▶ [Exercise goal]:
Pick out every line in the listing below that contains the word "Task" and copy each one in full.

▶ [Input rows]:
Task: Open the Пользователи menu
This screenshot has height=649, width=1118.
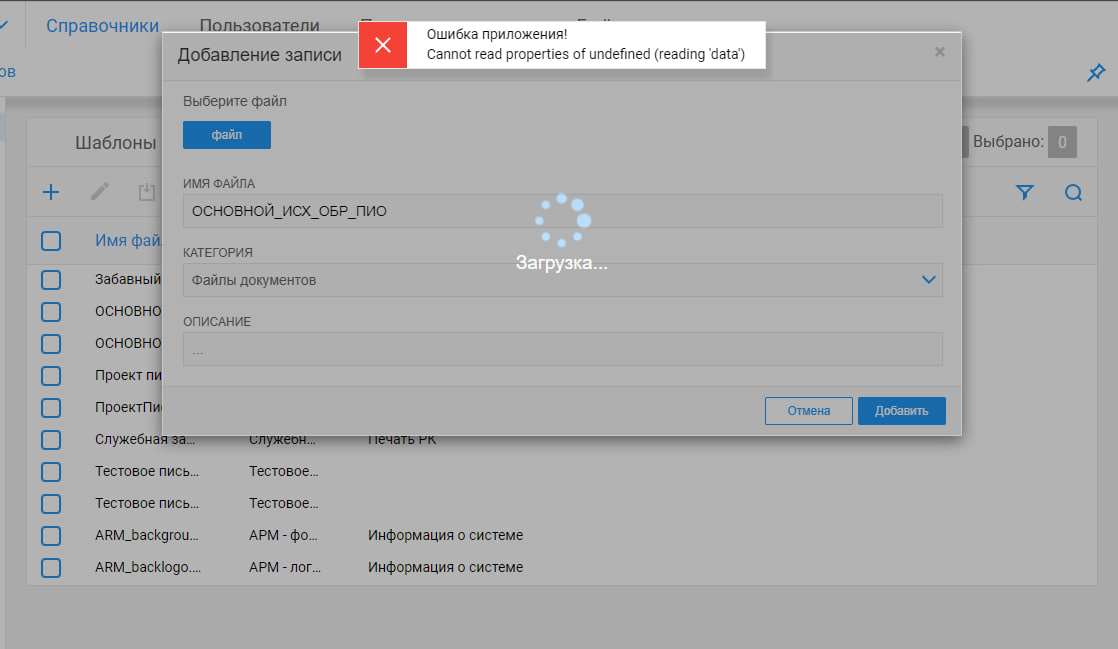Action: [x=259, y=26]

...

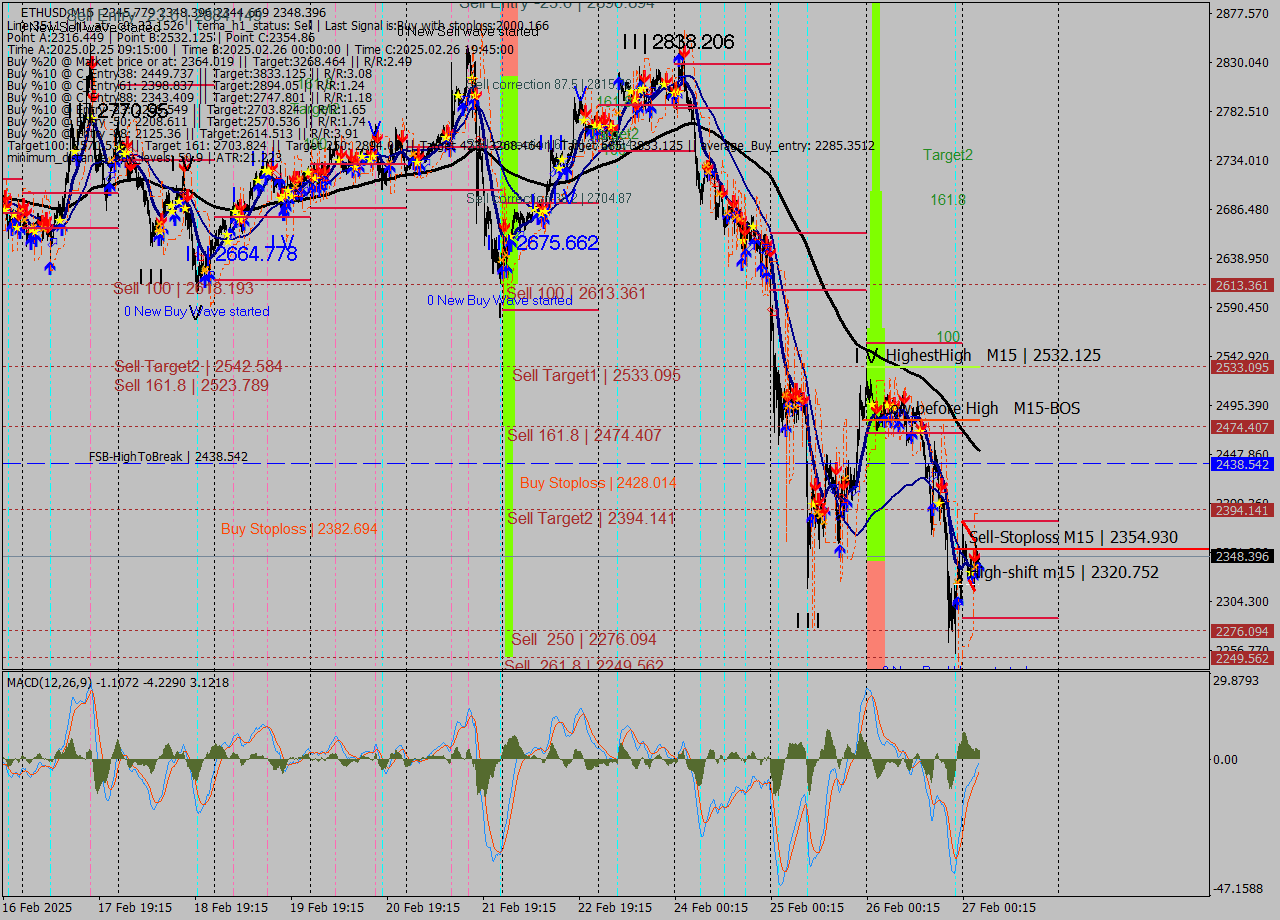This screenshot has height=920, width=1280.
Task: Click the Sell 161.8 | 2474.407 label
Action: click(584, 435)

▶ [Exercise response]:
Task: Open the Пользователи menu
Task: Click the Sell 161.8 | 2474.407 label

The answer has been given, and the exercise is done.